▶ **Excerpt to read**
====

Amazon is set to lose $10bn this year on Alexa and other devices, according to reporting from Business Insider. Just during the first quarter of this year, it has lost $3bn, the largest losses anywhere in the company.
As a result, the Alexa team will bear the brunt of the major layoffs happening at the company.
Why it matters
Amazon’s Alexa was initially a radical new step in the retail and tech giant's business, building on the idea pioneered with the Kindle, of selling a device as cheaply as possible to create a stream of lifetime revenue. With Alexa, the potential was for a new and limitless type of interaction with a computer – and, crucially, with the Amazon store.
Despite rapid adoption and interest, the buying never really took off. Instead, people tended to ask for weather reports, played the radio or music, and set timers – none of which was going to replace the much hoped for purchases.
It acts as a warning that this year’s hype isn’t always the next big thing. Looking at it from another perspective, competitors Google and Apple have been able to sustain voice technology as an additional feature of their devices rather than as their core purpose. It demonstrates that sometimes bets don’t work.
Users seemed satisfied with a radio
- It’s telling, perhaps, that employees reported that from its inception Alexa had been a pet project (and the brainchild) of founder and then CEO Jeff Bezos. However, his interest in the project and larger division appeared to wane in 2020.
- But other aspects of what was meant to be the ‘future of computing’ were struggling. Skills, a development platform for other companies and services to build shortcuts into Alexa, uninterested users and the developer community.
- There were signs of this in 2018, when the firm had started to make big losses (around $5bn over the year) even as interactions increased. While some brands had been tentatively engaging, Alexa's use as more than a voice-activated radio had minuscule retention rates.
With the Astro home robot, it appears there’s a shift of Amazon’s device strategy away from the mass market and toward premium ($1000+) products.
However, an acceleration of premium gadgets led to mixed signals from management as it expressed a wish to maintain mass-market focused products such as Alexa. Some employees have complained that this has created competing factions.

====

▶ **Entries**
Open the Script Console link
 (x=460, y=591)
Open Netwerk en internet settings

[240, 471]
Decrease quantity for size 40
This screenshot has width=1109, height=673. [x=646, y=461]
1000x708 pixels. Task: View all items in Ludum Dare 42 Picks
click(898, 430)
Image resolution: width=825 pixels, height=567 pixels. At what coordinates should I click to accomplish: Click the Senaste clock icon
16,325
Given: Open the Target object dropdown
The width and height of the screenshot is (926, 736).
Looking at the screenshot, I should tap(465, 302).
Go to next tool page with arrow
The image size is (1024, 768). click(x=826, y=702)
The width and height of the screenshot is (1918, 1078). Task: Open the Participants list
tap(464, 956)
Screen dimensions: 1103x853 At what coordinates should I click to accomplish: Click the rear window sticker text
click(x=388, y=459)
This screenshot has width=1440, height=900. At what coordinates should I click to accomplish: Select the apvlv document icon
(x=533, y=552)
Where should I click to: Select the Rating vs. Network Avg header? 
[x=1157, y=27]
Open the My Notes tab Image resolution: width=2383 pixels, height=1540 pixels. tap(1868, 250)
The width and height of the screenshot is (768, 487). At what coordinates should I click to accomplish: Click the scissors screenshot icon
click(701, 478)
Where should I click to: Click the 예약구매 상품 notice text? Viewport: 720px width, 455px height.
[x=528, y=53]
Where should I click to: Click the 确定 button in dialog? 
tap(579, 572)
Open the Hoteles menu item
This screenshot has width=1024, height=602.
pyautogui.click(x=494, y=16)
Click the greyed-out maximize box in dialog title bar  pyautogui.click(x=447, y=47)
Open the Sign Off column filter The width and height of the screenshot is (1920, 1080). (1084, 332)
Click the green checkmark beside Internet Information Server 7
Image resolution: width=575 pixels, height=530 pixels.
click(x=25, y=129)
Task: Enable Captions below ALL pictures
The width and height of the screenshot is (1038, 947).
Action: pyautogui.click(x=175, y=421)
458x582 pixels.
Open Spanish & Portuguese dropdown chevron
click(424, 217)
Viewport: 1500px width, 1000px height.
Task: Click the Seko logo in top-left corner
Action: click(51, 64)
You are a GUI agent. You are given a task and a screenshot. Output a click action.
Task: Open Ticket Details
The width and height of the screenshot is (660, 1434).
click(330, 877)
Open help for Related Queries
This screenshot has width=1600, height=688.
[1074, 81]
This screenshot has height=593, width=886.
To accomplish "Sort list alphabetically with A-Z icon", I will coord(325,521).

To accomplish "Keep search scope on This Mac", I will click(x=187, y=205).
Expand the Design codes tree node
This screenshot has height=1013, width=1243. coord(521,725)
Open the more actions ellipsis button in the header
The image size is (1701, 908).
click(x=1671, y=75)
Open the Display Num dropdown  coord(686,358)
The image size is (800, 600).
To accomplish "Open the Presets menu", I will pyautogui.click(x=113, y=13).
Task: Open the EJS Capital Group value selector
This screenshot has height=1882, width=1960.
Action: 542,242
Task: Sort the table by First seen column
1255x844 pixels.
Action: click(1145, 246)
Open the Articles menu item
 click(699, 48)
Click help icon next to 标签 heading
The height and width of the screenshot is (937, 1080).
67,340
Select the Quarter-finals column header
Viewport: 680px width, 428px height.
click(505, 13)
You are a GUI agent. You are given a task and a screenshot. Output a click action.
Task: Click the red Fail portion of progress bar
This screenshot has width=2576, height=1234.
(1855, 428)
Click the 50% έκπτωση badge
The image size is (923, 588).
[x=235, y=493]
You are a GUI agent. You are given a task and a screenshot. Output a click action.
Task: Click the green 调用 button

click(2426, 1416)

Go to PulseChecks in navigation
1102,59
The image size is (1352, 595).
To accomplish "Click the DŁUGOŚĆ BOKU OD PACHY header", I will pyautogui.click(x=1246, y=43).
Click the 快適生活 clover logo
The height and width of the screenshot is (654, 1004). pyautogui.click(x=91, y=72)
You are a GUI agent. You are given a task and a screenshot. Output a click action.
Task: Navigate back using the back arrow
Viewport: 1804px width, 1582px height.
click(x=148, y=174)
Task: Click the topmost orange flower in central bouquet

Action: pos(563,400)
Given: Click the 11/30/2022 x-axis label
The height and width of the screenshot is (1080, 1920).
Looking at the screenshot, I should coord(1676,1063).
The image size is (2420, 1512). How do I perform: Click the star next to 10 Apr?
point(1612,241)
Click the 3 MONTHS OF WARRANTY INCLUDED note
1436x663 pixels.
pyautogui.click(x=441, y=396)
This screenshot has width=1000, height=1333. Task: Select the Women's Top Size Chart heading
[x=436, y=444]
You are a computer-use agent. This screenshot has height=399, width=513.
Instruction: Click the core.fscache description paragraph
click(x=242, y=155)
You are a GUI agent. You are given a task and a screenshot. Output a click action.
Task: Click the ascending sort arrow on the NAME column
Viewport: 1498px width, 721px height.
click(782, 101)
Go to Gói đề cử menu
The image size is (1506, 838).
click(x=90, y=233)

====

▶ **Tasks to complete**
A: Summarize the Alexa excerpt in two sentences.
B: Answer these questions using the Alexa excerpt, one answer per line:
(i) About how much did the firm lose in 2018?
(ii) Which two competitors sustained voice technology as an additional feature of their devices?
(iii) In what year did Jeff Bezos's interest in the project appear to wane?
The records are separate material, unrelated to the Alexa excerpt.

▶ **Responses**
A: Amazon is set to lose $10bn this year on Alexa and other devices, including $3bn in the first quarter alone, so the Alexa team will bear the brunt of the company's major layoffs. Alexa was meant to open up a new kind of interaction with the Amazon store, but the buying never took off because people mostly used it for weather reports, radio or music, and timers.

B:
(i) Around $5bn
(ii) Google and Apple
(iii) 2020